Friday, June 8, 2007

Econoclast: Peak Oil

Many of us are slowly becoming aware of such issues as global warming. Some are even taking action on some scale. But how many of us so far are aware of a closer danger lurking in our backyard - that goes by the name Peak Oil?

Though I cannot even hope to convey the breadth of scope and information on the subject covered in A Beginner's Guide to Peak Oil or even the effective alarm signal in Campbell and Laherrère's article "The End of Cheap Oil" (Scientific American, March 1998), the short version is this: at our current rate of consumption vs. available oil we have about 40 years before all of that is used up.
Sounds unbelievable? It is. That's why I encourage you not to just believe it, but to study the links above and judge for yourself. Both draw liberally from freely available sources. As a matter of fact, the 40 years estimate is from a publicly available British Petroleum study with data from 2005: BP oil reports
Just go to that webpage and download the worksheet and look up the R/P ratio at the bottom of the Proved Reserves worksheet.
To clear the jargon: R/P stands for Reserves-to-Production ratios that - as defined on the BP site - "represent the length of time that those remaining reserves would last if production were to continue at the previous year's level".

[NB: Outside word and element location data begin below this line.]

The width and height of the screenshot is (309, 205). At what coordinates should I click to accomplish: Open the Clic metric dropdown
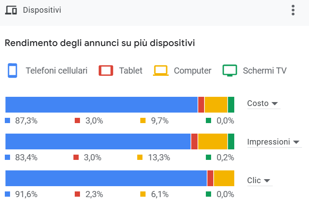260,180
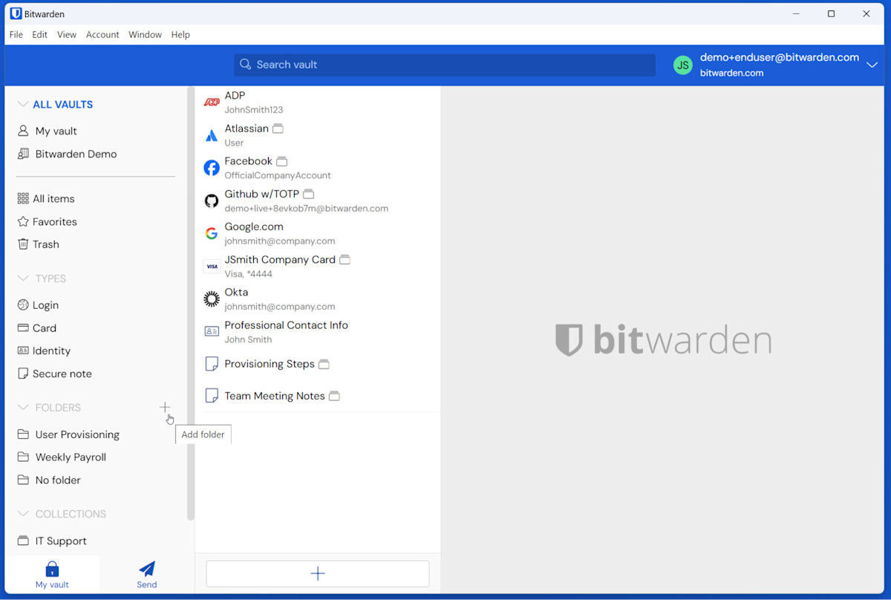Select the Favorites star icon
Screen dimensions: 891x600
click(23, 221)
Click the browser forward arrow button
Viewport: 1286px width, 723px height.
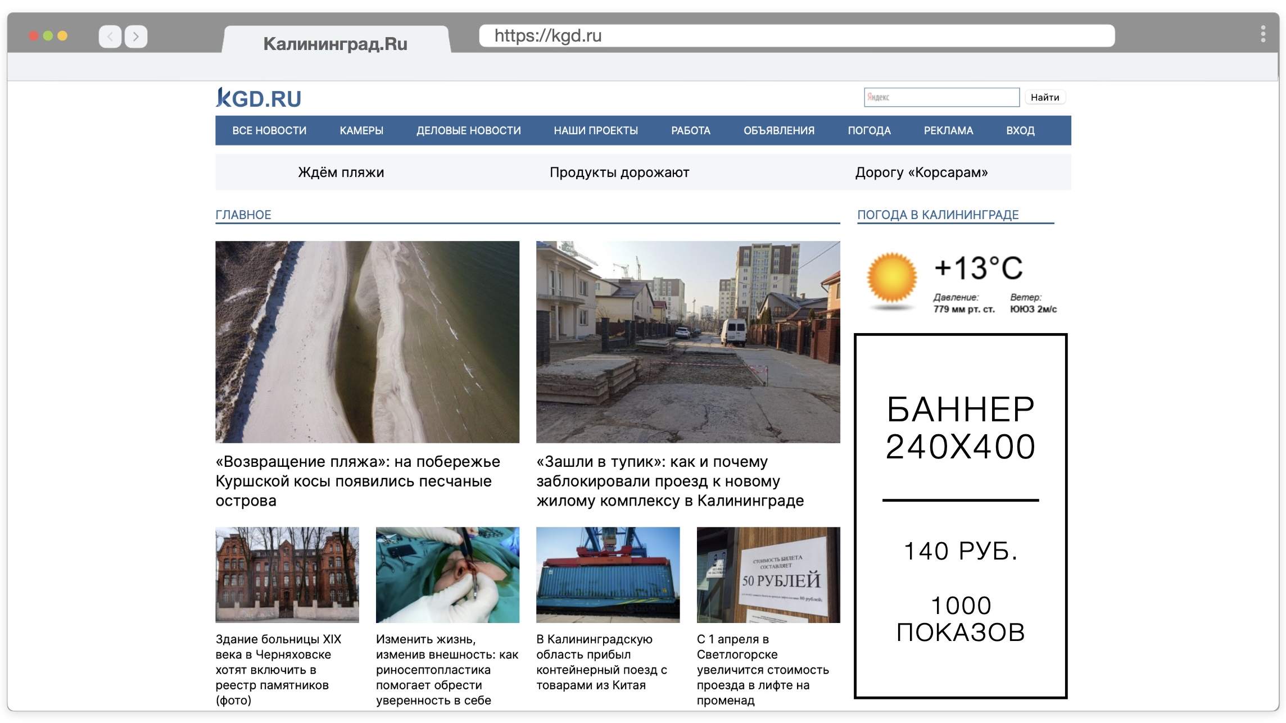coord(136,37)
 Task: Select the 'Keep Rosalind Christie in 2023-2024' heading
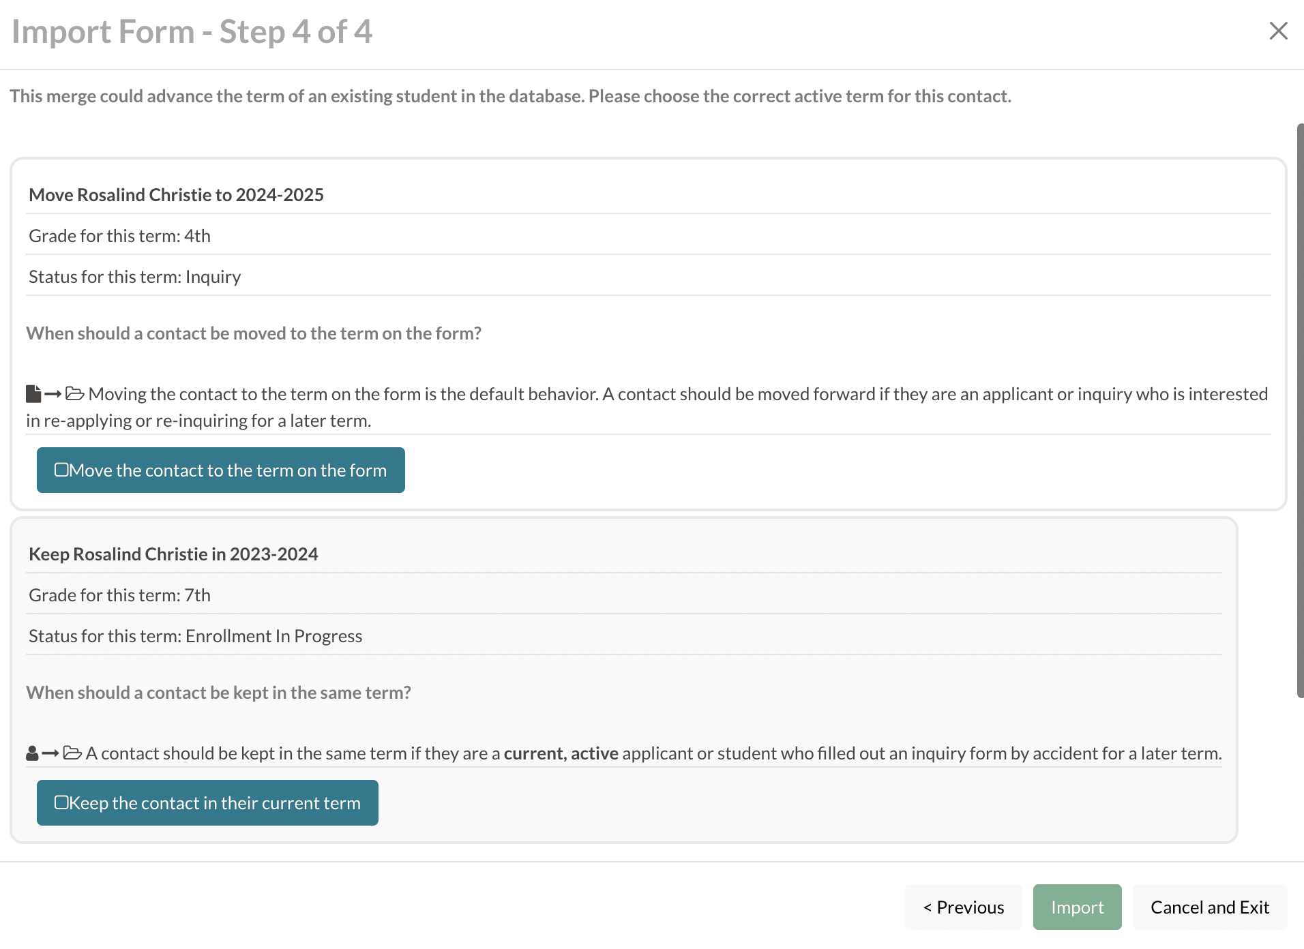tap(173, 554)
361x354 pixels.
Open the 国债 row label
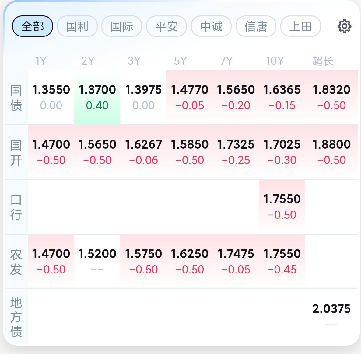coord(16,98)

Now, the point made is not that we will run out of oil altogether (though that point is also covered in some of the materials there) but that cheap oil is coming to an end. As I live in the US, I find it useful to know that soon enough I will be paying double what I was paying at the end of 2004 for a fill-up:
US DOE chart of retail gasoline prices
Now, my salary has not doubled since, so that is an issue. Especially if in less than 2 years I can expect to pay twice as much as this year, if things continue at this rate.

If you wish to factor in some more global data and correlate with the price of crude oil (inflation adjusted) study this chart instead. You will see how the current rate of increase is nothing like what happened before in the 70's for political reasons - this present increase is steady, though it could be compounded by current or impending political turmoil (Iran, Venezuela, Nigeria). If you sprinkle in a little bit of natural disasters, for good measure (cyclone Gonu in the Persian Gulf, these days, or hurricane Katrina in the Gulf of Mexico, back in 2005) you get a tasty recipe for even sharper spikes.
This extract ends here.